- Opening Delimiter -

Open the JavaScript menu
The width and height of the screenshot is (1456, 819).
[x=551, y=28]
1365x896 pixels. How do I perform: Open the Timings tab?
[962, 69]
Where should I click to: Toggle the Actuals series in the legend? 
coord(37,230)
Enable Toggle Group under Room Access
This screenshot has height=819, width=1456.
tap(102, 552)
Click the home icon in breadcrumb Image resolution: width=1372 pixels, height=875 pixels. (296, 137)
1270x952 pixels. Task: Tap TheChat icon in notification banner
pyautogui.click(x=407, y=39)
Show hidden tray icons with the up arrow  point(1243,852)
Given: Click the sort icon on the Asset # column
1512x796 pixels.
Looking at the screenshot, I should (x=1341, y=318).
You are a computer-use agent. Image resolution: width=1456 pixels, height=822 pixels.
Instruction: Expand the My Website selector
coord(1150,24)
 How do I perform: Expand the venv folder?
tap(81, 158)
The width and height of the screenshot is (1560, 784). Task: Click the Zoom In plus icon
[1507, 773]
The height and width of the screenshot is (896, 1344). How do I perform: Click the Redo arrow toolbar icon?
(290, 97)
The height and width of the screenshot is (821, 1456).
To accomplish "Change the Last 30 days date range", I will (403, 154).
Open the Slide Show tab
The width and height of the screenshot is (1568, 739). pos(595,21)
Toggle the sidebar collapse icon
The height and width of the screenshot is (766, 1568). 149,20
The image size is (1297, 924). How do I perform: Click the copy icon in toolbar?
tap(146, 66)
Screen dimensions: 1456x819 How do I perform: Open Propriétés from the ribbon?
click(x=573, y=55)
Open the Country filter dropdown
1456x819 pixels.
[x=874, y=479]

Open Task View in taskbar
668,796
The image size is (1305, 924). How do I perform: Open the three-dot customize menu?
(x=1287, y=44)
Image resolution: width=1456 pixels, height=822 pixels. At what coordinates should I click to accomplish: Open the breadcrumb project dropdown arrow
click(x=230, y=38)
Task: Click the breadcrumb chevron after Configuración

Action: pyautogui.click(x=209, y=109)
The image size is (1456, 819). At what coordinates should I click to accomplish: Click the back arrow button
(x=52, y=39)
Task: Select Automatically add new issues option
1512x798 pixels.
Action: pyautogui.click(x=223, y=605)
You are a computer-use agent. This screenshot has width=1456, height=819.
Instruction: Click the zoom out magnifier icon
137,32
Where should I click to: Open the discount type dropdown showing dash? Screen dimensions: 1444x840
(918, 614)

- Closing Delimiter -

■ Requirement
Beginning at the line that holds "1512x798 pixels.", reproduce the lines exactly up to and including the final line of the entries.

■ Result of this task
1512x798 pixels.
Action: pyautogui.click(x=223, y=605)
You are a computer-use agent. This screenshot has width=1456, height=819.
Instruction: Click the zoom out magnifier icon
137,32
Where should I click to: Open the discount type dropdown showing dash? Screen dimensions: 1444x840
(918, 614)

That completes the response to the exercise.